— Start of Information shown —

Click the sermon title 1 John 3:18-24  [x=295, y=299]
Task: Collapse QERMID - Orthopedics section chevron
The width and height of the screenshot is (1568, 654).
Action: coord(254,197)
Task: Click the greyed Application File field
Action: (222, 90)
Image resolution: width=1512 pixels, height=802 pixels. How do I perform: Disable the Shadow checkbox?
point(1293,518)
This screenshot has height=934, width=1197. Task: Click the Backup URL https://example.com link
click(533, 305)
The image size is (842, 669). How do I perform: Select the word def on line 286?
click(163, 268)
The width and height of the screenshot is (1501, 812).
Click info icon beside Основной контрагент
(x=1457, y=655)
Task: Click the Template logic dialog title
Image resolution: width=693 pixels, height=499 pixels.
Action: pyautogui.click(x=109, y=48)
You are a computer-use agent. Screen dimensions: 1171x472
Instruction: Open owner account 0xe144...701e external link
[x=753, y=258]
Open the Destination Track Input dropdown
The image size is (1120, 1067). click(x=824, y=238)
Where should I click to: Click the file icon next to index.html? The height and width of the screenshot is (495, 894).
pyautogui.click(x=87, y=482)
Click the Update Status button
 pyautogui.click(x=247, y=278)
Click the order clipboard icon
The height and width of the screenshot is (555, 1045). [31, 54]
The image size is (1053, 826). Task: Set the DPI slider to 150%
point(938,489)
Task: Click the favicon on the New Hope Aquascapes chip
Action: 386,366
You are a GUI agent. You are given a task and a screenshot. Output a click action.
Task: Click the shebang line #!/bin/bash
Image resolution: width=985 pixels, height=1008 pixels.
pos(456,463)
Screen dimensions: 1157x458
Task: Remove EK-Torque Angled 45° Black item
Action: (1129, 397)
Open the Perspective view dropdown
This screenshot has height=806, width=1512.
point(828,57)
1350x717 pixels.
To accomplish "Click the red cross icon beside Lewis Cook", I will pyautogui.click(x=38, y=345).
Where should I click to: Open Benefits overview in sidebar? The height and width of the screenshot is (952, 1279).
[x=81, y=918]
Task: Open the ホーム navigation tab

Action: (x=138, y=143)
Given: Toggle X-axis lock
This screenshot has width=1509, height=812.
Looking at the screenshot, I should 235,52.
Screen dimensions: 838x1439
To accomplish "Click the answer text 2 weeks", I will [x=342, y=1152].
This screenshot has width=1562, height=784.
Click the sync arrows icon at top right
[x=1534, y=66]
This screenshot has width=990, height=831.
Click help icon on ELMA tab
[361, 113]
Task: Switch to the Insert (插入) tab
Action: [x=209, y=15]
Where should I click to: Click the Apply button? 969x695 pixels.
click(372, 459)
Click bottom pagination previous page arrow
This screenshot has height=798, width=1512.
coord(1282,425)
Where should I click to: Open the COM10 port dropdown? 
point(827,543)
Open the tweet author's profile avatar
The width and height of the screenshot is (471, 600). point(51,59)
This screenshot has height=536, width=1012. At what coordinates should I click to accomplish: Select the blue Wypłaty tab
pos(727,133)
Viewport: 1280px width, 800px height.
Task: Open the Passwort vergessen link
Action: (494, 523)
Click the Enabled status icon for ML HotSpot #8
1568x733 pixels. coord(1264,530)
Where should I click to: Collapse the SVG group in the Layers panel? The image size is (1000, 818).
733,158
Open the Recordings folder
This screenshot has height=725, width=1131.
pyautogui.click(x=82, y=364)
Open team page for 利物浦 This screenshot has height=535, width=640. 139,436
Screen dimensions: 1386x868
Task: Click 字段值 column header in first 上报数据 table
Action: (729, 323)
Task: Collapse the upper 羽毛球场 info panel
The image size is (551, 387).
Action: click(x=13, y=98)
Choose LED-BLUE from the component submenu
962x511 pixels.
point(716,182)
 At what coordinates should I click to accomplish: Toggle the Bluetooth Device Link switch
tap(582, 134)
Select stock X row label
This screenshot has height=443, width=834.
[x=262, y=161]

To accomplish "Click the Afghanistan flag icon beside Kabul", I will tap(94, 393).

— End of Information shown —

#### Task statement
Collect every line of the material above that contains the string "what", matching case exactly.

#### Task answer
This screenshot has height=536, width=1012. At what coordinates should I click to accomplish: Select the blue Wypłaty tab
 At what coordinates should I click to accomplish: Toggle the Bluetooth Device Link switch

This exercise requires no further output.